Both Paul Sheldon and Annie Wilkes are mentioned in the source material for The Dark Tower, but it’s Sheldon that’s the more connected of the two. He’s not only revealed to be from Derry, Maine, but also grew up next door to one of the children from the story of It. He recounts a tale about his mother taking a trip to Boston with Mrs. Kaspbrak – presumably the mother of Eddie Kaspbrak who, in the upcoming adaptation of that story, is played by Jack Dylan Grazer.

Teddy Duchamp (Stand By Me, Carrie)

Teddy Duchamp is probably most famous for being played by Corey Feldman in Rob Reiner’s 1986 film adaptation of Stephen King’s novella The Body (published in 1982) – titled Stand By Me.

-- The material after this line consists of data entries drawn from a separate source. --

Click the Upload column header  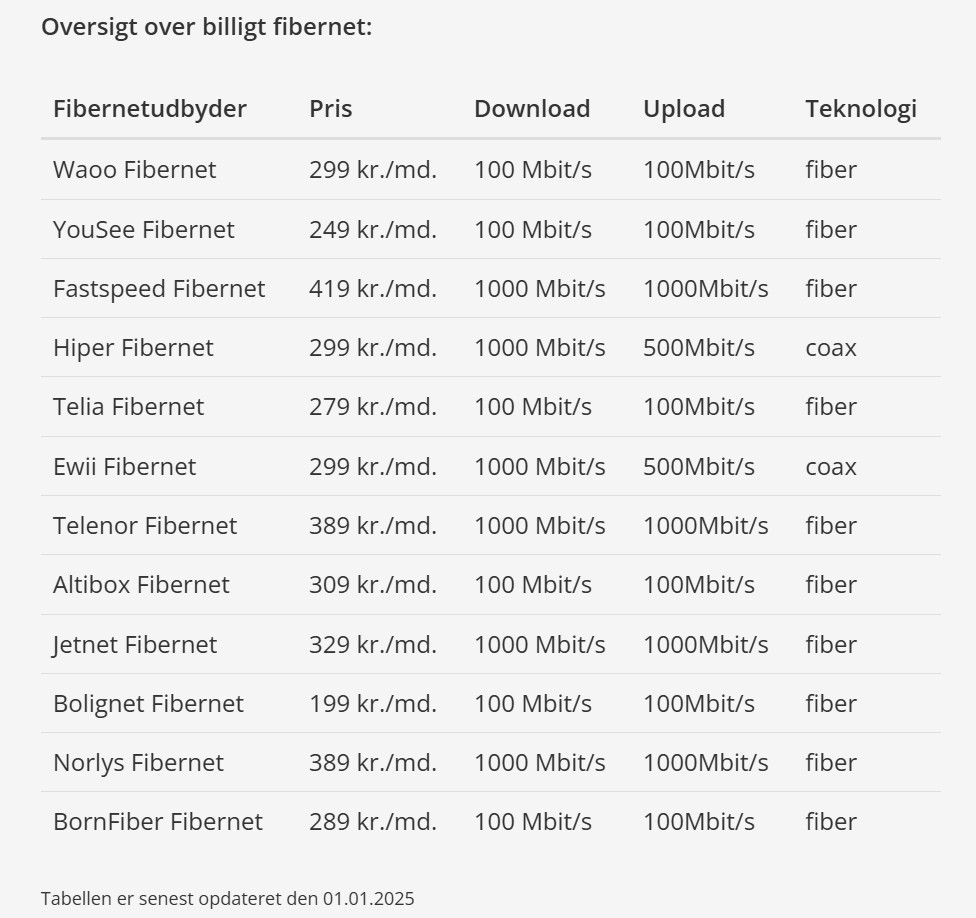[x=684, y=109]
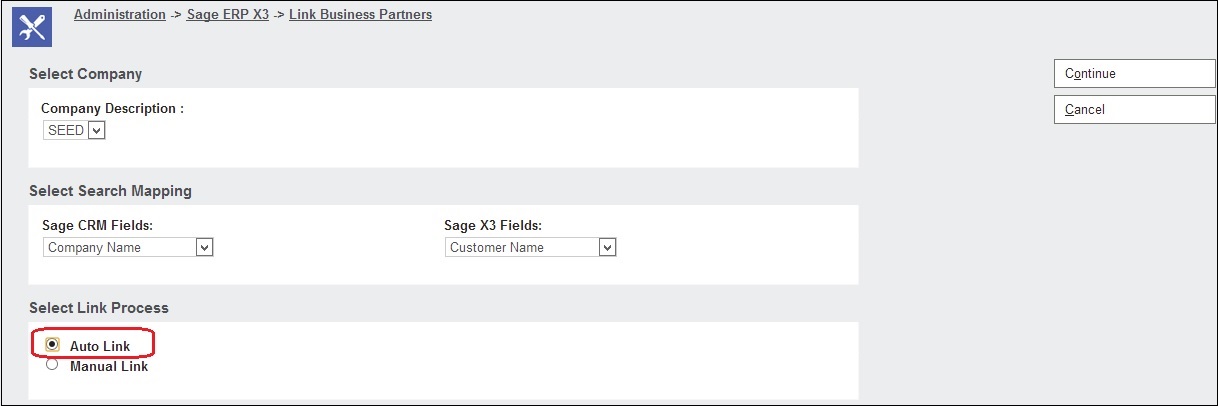This screenshot has width=1218, height=406.
Task: Click the Select Company section heading
Action: click(x=86, y=74)
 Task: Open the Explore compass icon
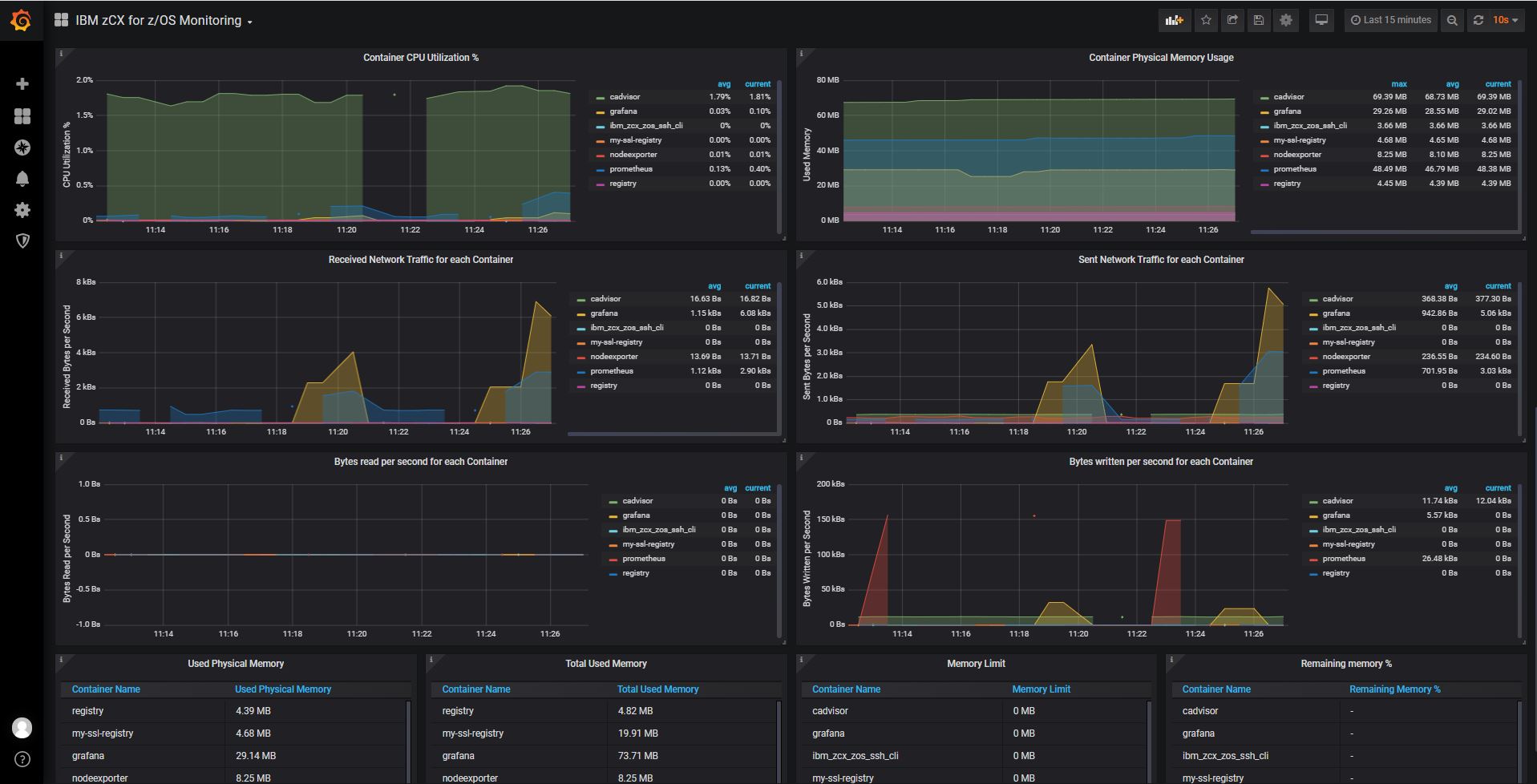(x=22, y=148)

In the movie, Teddy is one of four young friends from the small Oregon town of Castle Rock, who set out to search for the body of a local missing boy in the summer of 1959. The young Teddy is an animated, eccentric individual with a knowledge of pain and darkness that periodically sweeps across him like a storm cloud. As the film reaches its denouement, we learn that Teddy was rejected by the U.S. Army as an adult and spent some time in prison before finding work undertaking odd jobs around his hometown. This stays quite close to the source novella, which states that Teddy died between 1971 and 1972 having been working in road maintenance.

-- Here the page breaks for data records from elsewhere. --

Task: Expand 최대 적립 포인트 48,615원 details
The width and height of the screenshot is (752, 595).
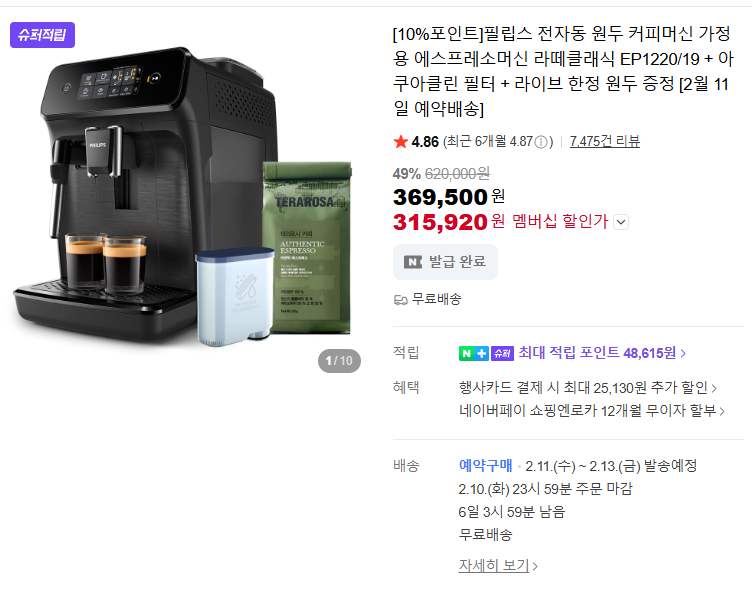Action: pos(602,353)
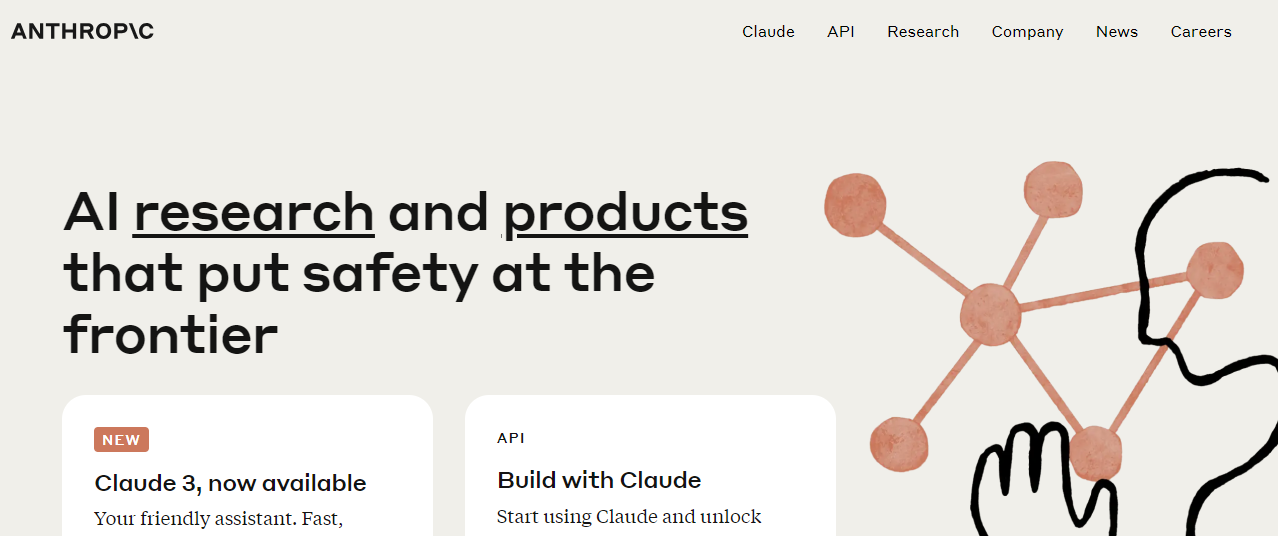This screenshot has height=536, width=1278.
Task: Open the "Claude 3, now available" card title
Action: coord(230,484)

But the very striking name of Teddy Duchamp also crops up in Carrie (the book of which was published in 1974) – in the description of a man who ran Teddy’s Amoco gas station in Chamberlain, Maine. While the timelines of these characters do not entirely match (the Teddy Duchamp mentioned in Carrie dies in 1968), it’s perhaps a tantalizing glimpse of an early attempt at connection between his works, on the part of Stephen King.